Boy To Hero In A Daring Maritime Adventure

Pinterest - Albert Butler - Napoleonic Wars at Sea

For the past week I’ve been sailing the seas up and down the French and Spanish coastlines, with sails snapping from their masts in high winds, crew crawling the rigging like ants, seemingly suspended in midair. Officers hollering orders I couldn’t possibly understand, so lost in the wind to my untrained ears. And then the cannons are readied to engage with the enemy ships closing in. . . .

Sounds thrilling, aye?

It’s a timeless naval adventure forever immortalized within the pages of several novels come to life in the 1998 A&E production of Horatio Hornblower. It’s not the first time I’ve sailed these seas; I was onboard when it first aired, and I’m just as fascinated with it now as I was then.

Horatio Hornblower Collector's Edition - Amazon
Having never read the C.S. Forester novels, it’s only through this made-for-TV show that the intrepid naval officer Hornblower and I became acquainted. I’m always on the lookout for a good period flick and those with plots set entirely during the Napoleonic Wars are rare. If you are familiar with the novels and if I’ve convinced you to check out this TV adaptation, you can tell me how closely they compare.

Horatio Hornblower is a man after my own heart, fictional character notwithstanding. The inexperienced 17-year old midshipman who morphs into the skilled, confident, and daring-do leader rockets in distinction and rank. He is tested in everything he comes to value; integrity, courage, duty to England while striving to emulate his commanding officers.

I must admit his handsome looks (played by Welsh actor Ioan Gruffudd) complete with proper military bearing while standing on the quarterdeck in his royal blue uniform cuts an admirable figure and make those eight episodes fly by!

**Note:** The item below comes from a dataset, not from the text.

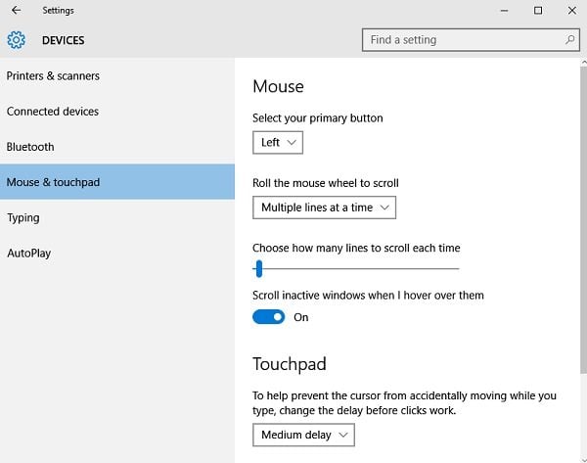Go to Connected devices
The height and width of the screenshot is (463, 587).
[x=53, y=112]
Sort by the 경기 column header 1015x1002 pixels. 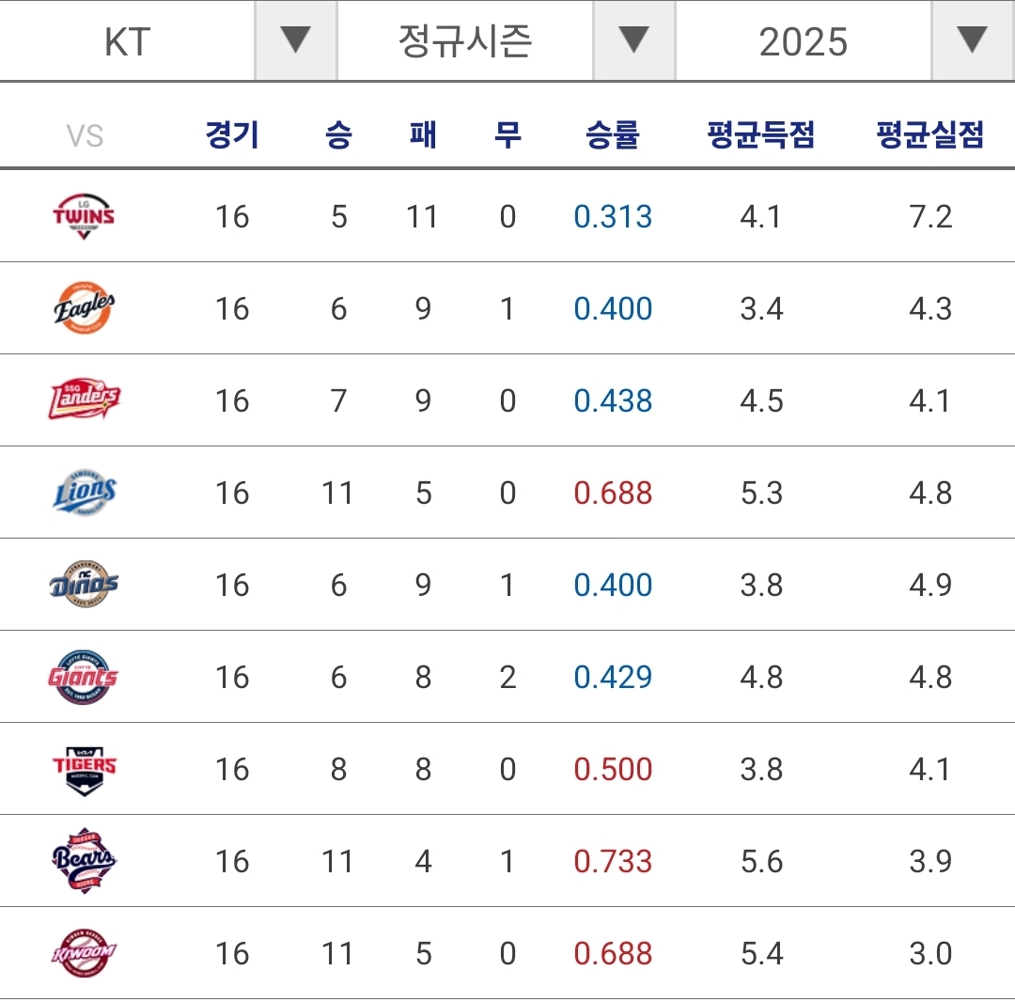pyautogui.click(x=232, y=135)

Curious to know more about the Royal Navy wunderkind plucked from a writer's imagination, a quick online search revealed that his naval career extended far beyond the adventures featured in this 1998 series. Hornblower dealt with bullies, fought a duel, remained stalwart in battle, languished in a Spanish prison, saw the guillotine in action, endured the injustice of a paranoid commander, skirted around the dangers of mutiny, and once stared down a court martial trial! He even had roles in diplomatic strategies. And that’s just what we see in this TV show! It’s exhilarating action and overwhelmingly the series you should be watching.

To be a British officer one had to purchase a commission or have influential connections. Unfortunately this privilege didn’t guarantee effective leaders or even good officers. Horatio may have been poor and without connections but he was educated and a natural born leader, relying on skill and daring to advance his way through the ranks, earning the admiration and respect of his peers, crew, and superiors alike. His name and reputation soon spread like wildfire throughout the British fleet.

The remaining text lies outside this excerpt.